Anything but dull, this Steven Spielberg science-fiction picture is nevertheless a flop. Anthony Lane, in The New Yorker, declares that “Spielberg the liberal is asking what the dangers might be when law and order submit to logic and nothing else.” Okay. But the liberal Minority Report is not exactly early John Dos Passos. In reality, law and order are not always submitting to logic in the film: it is asseverated that the Pre-Cogs occasionally disagree with each other about a future homicide. Yet an arrest is made anyway. The film is not so much about dystopia logic as dystopia injustice.
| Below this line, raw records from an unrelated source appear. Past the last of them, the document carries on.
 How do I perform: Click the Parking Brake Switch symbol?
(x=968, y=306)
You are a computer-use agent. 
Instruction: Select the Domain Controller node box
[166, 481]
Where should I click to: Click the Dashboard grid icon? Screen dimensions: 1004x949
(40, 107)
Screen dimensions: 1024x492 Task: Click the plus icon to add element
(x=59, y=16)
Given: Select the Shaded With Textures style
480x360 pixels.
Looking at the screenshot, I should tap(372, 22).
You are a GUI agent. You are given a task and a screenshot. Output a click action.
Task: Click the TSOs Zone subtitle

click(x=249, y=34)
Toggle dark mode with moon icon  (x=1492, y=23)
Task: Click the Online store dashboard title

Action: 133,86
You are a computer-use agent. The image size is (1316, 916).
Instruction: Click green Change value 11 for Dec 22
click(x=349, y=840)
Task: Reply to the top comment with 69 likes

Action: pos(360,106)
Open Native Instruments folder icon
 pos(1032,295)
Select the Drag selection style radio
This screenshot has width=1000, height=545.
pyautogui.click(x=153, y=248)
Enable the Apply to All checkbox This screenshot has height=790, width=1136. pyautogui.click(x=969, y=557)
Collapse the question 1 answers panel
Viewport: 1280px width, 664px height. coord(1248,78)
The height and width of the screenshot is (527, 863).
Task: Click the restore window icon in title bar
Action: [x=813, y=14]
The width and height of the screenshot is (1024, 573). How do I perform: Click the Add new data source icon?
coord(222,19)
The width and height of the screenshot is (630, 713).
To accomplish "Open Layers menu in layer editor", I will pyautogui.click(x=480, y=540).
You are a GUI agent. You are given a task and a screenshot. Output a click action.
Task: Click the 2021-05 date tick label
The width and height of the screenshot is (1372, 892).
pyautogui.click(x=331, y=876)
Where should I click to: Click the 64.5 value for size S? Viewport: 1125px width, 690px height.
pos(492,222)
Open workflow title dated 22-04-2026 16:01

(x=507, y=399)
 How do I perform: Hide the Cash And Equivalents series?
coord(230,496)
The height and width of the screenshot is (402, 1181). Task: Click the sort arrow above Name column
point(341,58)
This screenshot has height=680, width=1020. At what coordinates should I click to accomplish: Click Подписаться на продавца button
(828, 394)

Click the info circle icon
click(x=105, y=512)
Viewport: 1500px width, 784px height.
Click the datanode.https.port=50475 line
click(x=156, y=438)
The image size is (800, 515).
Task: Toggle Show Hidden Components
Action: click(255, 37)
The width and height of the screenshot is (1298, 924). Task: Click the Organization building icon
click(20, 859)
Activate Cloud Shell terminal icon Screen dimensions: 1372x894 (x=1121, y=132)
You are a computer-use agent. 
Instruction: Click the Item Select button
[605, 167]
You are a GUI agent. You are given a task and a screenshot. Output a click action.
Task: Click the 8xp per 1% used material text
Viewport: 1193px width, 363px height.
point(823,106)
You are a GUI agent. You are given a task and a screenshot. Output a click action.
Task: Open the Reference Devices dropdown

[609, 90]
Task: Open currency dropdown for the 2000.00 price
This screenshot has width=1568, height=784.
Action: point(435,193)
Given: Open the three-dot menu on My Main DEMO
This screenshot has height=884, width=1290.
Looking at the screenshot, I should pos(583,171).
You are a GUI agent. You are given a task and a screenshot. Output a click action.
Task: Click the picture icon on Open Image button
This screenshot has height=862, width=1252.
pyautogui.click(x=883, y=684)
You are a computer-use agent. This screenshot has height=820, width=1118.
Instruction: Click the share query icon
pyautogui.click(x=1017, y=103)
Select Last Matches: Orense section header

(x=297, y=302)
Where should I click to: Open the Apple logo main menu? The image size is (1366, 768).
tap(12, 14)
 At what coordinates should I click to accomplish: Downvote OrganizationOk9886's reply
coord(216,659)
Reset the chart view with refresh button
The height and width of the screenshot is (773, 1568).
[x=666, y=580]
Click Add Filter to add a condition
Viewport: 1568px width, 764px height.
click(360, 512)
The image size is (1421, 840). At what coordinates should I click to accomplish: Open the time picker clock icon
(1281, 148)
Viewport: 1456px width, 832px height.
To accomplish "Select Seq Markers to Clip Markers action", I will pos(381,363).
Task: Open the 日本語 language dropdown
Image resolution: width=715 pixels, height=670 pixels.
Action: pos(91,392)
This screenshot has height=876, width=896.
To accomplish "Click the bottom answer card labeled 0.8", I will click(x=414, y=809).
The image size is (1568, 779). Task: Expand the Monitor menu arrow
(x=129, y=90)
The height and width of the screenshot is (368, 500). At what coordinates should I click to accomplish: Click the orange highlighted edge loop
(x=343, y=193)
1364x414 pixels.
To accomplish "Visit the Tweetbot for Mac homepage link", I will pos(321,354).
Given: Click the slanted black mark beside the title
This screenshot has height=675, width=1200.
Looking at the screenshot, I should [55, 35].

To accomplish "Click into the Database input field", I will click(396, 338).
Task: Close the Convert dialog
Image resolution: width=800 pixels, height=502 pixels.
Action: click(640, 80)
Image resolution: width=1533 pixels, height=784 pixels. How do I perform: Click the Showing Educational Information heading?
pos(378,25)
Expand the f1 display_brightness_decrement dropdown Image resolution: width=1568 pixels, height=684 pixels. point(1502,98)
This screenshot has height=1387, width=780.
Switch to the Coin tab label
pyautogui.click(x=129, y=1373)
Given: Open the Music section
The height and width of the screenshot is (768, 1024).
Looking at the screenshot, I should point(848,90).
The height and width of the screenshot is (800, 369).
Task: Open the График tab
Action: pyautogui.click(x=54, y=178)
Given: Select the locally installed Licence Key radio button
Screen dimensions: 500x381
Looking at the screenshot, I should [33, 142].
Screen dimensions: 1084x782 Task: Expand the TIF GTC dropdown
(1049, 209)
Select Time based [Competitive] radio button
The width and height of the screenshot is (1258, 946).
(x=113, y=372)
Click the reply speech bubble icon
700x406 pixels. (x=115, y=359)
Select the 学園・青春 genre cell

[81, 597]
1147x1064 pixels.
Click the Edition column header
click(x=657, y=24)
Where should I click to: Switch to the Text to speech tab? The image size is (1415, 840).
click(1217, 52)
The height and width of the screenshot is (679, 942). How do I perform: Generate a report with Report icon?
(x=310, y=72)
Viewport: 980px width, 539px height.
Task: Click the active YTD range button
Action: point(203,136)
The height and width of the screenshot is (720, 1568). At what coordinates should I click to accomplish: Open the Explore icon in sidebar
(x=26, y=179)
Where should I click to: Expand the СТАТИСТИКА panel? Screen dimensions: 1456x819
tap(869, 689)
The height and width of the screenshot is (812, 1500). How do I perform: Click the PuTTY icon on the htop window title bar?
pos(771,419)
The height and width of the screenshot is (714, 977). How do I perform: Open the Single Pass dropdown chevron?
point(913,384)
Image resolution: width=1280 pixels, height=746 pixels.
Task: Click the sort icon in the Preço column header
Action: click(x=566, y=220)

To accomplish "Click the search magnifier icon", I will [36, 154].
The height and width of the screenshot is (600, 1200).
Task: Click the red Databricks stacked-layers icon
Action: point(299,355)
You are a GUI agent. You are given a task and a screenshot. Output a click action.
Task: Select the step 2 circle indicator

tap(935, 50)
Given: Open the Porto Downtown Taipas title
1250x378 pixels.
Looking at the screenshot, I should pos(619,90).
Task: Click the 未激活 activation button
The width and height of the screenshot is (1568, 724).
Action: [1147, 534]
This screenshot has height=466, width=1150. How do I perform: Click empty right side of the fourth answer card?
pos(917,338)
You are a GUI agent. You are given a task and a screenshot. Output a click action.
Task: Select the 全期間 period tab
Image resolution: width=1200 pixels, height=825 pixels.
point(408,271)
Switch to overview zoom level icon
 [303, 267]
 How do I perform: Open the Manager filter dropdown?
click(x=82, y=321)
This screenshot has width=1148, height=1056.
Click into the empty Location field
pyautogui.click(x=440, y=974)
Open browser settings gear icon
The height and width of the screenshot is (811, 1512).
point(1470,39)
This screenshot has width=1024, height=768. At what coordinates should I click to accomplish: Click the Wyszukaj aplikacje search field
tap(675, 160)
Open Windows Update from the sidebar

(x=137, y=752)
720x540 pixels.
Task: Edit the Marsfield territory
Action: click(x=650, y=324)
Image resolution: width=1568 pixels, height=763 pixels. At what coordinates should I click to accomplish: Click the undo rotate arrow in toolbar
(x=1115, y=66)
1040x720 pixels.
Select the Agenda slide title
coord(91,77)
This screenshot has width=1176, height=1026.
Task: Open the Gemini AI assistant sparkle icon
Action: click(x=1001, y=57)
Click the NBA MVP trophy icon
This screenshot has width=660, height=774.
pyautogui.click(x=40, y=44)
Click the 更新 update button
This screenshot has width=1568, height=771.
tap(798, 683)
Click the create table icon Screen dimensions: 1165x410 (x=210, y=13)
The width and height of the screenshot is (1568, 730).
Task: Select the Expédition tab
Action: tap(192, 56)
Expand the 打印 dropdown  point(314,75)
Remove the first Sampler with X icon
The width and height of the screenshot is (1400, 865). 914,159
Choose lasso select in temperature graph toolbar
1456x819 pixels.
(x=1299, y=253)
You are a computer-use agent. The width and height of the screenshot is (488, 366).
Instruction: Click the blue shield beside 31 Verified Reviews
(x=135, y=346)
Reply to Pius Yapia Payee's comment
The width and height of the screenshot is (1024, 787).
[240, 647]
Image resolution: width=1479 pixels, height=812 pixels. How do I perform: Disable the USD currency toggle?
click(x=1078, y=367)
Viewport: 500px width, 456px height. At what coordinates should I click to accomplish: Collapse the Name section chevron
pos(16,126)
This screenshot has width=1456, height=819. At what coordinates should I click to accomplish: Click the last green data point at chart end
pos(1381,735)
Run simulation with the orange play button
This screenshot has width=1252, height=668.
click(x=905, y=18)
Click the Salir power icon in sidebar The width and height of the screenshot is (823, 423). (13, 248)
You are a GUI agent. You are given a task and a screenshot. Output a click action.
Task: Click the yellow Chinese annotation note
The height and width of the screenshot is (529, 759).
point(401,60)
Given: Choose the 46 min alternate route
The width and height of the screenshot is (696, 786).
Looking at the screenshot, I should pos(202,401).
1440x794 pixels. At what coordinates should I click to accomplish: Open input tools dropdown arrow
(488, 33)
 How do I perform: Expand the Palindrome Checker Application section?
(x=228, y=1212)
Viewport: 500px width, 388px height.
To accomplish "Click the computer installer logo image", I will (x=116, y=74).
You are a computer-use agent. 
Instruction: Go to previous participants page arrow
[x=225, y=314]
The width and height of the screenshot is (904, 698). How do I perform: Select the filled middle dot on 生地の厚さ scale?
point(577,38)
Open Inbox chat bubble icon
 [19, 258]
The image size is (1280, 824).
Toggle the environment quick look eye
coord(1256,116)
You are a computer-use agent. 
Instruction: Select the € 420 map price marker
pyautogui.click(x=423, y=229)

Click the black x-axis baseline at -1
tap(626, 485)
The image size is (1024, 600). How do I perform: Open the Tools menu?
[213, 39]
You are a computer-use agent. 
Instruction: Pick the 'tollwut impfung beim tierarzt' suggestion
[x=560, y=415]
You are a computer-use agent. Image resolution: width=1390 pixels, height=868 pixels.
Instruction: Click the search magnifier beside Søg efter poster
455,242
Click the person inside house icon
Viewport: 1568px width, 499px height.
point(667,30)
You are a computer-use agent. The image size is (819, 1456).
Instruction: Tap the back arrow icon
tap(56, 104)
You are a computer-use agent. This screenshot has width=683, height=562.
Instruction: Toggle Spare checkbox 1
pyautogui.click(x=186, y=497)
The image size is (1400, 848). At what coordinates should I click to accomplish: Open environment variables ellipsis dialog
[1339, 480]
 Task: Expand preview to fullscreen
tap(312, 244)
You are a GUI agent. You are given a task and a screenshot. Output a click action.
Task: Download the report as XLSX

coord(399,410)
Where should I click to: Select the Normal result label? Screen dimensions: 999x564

Unfortunately, the Scott Frank-Jon Cohen screenplay (based on a Philip K. Dick story) is maddeningly absurd, especially with all that Pre-Cog fairy-tale stuff. Things are hardly improved by the aging character enacted by Max von Sydow. I like von Sydow, but not the part Spielberg gave him to play.
Tom Cruise’s part is fine, vital, but Cruise performs uninterestingly. Janusz Kaminsky provided Spielberg with the locker-room hazy, supremely dank cinematography the director wanted. But why did he want it? Alex McDowell’s futuristic production design is easer to take, for even the cinematography can’t undermine it.